§ **Excerpted data**:
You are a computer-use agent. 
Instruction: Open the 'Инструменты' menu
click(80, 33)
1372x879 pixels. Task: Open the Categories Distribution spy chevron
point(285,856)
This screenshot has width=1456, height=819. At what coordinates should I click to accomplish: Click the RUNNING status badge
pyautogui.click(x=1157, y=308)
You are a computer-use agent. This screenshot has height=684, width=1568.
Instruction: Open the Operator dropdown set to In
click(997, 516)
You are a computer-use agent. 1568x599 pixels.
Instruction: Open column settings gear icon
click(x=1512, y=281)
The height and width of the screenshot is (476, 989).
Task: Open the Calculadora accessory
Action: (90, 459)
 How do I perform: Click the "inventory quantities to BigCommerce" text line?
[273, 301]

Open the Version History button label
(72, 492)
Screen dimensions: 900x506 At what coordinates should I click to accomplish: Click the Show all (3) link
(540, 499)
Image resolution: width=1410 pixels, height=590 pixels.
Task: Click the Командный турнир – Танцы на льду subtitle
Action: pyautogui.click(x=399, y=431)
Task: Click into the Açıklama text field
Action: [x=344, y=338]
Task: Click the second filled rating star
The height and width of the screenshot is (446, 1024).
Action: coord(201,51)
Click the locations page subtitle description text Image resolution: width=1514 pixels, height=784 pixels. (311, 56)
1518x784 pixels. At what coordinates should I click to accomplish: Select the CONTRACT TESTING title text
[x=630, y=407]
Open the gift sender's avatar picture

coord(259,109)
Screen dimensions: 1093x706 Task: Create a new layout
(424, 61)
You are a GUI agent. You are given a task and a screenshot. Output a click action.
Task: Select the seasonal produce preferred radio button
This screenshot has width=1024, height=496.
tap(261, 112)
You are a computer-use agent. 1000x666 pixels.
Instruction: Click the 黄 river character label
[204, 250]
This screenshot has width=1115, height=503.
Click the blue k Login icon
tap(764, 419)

§ **What is asked**:
Put every line of the entries above into a Markdown table with the columns No and Line, numbering the rows in order and leaving out blank lines.

§ **Task answer**:
| No | Line |
|---|---|
| 1 | You are a computer-use agent.  |
| 2 | Instruction: Open the 'Инструменты' menu |
| 3 | click(80, 33) |
| 4 | 1372x879 pixels. Task: Open the Categories Distribution spy chevron |
| 5 | point(285,856) |
| 6 | This screenshot has width=1456, height=819. At what coordinates should I click to accomplish: Click the RUNNING status badge |
| 7 | pyautogui.click(x=1157, y=308) |
| 8 | You are a computer-use agent. This screenshot has height=684, width=1568. |
| 9 | Instruction: Open the Operator dropdown set to In |
| 10 | click(997, 516) |
| 11 | You are a computer-use agent. 1568x599 pixels. |
| 12 | Instruction: Open column settings gear icon |
| 13 | click(x=1512, y=281) |
| 14 | The height and width of the screenshot is (476, 989). |
| 15 | Task: Open the Calculadora accessory |
| 16 | Action: (90, 459) |
| 17 |  How do I perform: Click the "inventory quantities to BigCommerce" text line? |
| 18 | [273, 301] |
| 19 | Open the Version History button label |
| 20 | (72, 492) |
| 21 | Screen dimensions: 900x506 At what coordinates should I click to accomplish: Click the Show all (3) link |
| 22 | (540, 499) |
| 23 | Image resolution: width=1410 pixels, height=590 pixels. |
| 24 | Task: Click the Командный турнир – Танцы на льду subtitle |
| 25 | Action: pyautogui.click(x=399, y=431) |
| 26 | Task: Click into the Açıklama text field |
| 27 | Action: [x=344, y=338] |
| 28 | Task: Click the second filled rating star |
| 29 | The height and width of the screenshot is (446, 1024). |
| 30 | Action: coord(201,51) |
| 31 | Click the locations page subtitle description text Image resolution: width=1514 pixels, height=784 pixels. (311, 56) |
| 32 | 1518x784 pixels. At what coordinates should I click to accomplish: Select the CONTRACT TESTING title text |
| 33 | [x=630, y=407] |
| 34 | Open the gift sender's avatar picture |
| 35 | coord(259,109) |
| 36 | Screen dimensions: 1093x706 Task: Create a new layout |
| 37 | (424, 61) |
| 38 | You are a GUI agent. You are given a task and a screenshot. Output a click action. |
| 39 | Task: Select the seasonal produce preferred radio button |
| 40 | This screenshot has width=1024, height=496. |
| 41 | tap(261, 112) |
| 42 | You are a computer-use agent. 1000x666 pixels. |
| 43 | Instruction: Click the 黄 river character label |
| 44 | [204, 250] |
| 45 | This screenshot has width=1115, height=503. |
| 46 | Click the blue k Login icon |
| 47 | tap(764, 419) |